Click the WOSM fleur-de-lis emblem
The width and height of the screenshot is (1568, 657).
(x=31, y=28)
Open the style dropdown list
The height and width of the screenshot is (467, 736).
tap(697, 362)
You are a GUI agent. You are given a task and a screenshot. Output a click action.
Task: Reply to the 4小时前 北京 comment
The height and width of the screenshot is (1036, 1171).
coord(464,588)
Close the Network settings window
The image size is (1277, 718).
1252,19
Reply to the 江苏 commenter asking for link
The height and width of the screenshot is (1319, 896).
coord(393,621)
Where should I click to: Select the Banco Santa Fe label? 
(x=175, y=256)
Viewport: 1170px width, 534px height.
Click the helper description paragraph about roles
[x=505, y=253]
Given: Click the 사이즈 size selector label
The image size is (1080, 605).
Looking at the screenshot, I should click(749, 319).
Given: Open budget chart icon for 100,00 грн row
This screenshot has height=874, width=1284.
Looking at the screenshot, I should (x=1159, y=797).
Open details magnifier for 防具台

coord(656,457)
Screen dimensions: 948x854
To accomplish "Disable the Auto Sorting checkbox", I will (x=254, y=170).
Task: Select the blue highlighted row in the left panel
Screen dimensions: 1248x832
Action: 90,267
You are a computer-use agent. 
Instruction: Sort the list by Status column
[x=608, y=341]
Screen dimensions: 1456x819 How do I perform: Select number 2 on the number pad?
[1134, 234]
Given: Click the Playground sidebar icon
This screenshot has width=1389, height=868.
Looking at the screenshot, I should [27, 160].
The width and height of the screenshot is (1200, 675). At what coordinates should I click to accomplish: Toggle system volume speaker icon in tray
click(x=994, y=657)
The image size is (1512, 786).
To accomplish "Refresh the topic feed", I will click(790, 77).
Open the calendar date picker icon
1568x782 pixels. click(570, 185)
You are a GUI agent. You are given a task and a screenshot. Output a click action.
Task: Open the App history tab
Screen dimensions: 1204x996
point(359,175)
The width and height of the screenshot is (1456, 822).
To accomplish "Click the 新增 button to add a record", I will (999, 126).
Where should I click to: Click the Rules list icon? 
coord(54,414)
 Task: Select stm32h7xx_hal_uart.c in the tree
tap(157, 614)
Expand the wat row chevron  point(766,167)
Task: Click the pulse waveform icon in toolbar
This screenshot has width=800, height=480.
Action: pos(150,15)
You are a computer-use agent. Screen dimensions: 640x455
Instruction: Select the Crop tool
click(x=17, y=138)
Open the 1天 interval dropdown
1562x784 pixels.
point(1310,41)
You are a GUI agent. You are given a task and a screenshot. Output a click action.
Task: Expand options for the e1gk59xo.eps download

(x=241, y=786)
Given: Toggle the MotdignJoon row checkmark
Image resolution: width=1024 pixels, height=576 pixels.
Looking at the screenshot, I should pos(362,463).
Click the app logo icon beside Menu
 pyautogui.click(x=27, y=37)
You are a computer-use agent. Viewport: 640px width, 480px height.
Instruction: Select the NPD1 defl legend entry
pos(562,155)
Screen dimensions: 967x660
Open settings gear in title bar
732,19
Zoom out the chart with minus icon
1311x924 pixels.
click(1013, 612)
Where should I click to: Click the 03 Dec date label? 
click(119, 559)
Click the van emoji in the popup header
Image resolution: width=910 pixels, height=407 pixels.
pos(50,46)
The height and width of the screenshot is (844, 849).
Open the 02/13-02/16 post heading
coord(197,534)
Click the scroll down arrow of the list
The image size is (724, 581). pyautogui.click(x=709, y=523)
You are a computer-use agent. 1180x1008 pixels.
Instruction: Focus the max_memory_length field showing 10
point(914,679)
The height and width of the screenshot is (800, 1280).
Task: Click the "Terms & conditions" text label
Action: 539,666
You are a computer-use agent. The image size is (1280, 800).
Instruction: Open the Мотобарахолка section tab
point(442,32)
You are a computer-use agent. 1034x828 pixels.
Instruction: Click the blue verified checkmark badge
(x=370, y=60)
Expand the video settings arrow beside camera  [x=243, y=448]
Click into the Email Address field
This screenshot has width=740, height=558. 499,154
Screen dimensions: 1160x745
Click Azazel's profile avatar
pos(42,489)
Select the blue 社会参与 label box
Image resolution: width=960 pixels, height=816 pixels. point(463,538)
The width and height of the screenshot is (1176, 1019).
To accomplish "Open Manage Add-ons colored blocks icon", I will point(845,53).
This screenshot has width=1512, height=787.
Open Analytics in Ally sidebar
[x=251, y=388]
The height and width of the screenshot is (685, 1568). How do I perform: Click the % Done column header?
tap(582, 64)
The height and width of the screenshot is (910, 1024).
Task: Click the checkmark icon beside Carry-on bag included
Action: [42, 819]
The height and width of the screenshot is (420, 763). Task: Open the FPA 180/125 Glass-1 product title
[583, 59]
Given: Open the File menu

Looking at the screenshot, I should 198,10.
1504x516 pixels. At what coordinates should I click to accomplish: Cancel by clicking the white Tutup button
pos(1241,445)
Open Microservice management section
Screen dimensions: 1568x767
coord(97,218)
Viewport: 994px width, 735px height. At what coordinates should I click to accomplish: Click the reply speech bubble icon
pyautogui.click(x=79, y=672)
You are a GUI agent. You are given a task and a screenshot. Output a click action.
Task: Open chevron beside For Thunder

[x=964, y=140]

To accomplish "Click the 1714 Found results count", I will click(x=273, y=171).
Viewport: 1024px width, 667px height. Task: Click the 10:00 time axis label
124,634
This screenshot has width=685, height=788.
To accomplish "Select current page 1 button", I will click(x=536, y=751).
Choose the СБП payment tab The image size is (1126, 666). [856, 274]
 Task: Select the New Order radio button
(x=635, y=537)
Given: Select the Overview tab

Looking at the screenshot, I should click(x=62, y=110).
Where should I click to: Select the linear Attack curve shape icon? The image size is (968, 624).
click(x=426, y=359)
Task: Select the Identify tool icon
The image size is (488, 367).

━━━

§ **Request**: Rewrite the material starting with the line that contains "1504x516 pixels. At" and going on through the line that contains "will click(x=273, y=171).". Replace "speech bubble" with "comment" and leave everything else unchanged.

§ **Expected answer**:
1504x516 pixels. At what coordinates should I click to accomplish: Cancel by clicking the white Tutup button
pos(1241,445)
Open Microservice management section
Screen dimensions: 1568x767
coord(97,218)
Viewport: 994px width, 735px height. At what coordinates should I click to accomplish: Click the reply comment icon
pyautogui.click(x=79, y=672)
You are a GUI agent. You are given a task and a screenshot. Output a click action.
Task: Open chevron beside For Thunder

[x=964, y=140]

To accomplish "Click the 1714 Found results count", I will click(x=273, y=171).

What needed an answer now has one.